Upon the accusation of the World Health Organization’s (WHO) “discriminatory and stigmatizing,” nomenclature16. A proposed report claimed that it was “misleading and inaccurate” because of the “very limited surveillance and limited diagnostic capacity” ultimately smearing the origin of the virus, similar to that of COVID-19. The scientists claim that the full range of the pathogen can not be physically proven, therefore is technically not known. In addition, the name is highly discriminative against primates, providing them a negative stigma.
“Recently, Foreign Press Association, Africa issued a statement urging the global media to stop using images of African people to highlight the outbreak in Europe”
“Here we use the placeholder label ‘hMPXV1’ to denote where we believe this now human virus becomes distinct from MPXV, and urge a speedy decision and adoption of a new name17.”
On June 14th, in reaction to these grievances, the WHO Director-General Tedros Adhanom Ghebreyesus announced that the monkeypox virus would be officially renamed18. The committee advised Dr.
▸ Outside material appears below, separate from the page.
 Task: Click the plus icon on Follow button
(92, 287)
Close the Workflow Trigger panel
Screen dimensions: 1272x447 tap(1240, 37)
Tedros that under Article 44 of the International Health Regulations (IHR) there should be more international collaboration, and countries should force adherance to guidance provided by the World Health Organization (WHO).
While Monkeypox itself may not be a current and significant threat, the lack of available resources to combat risks and side-effects, producing a heightened sense of vulnerability among the population. This allows vaccine demand to be created, ensuring financial longevity and economic sustenance for major pharmaceutical companies, as seen during the coronavirus pandemic. In America’s modern age, pandemics will likely equate to the same war-for-profit imperialist tactics used against both the public and foreign populations.
By controlling the narrative of public health, the federal government can operate under the pretext of their global commitment and allegiance to the World Health Organization’s Constitution. This false narrative will ensure both compliance out of fear, and revenue out of regulation. Does the renaming of Monkeypox signify the arrival of proprietary novel vaccines, which can be mandated under a global state of emergency? Will America default its U.S. Constitution and national legislation to Article 44 of the World Health Organization’s International Health Regulations?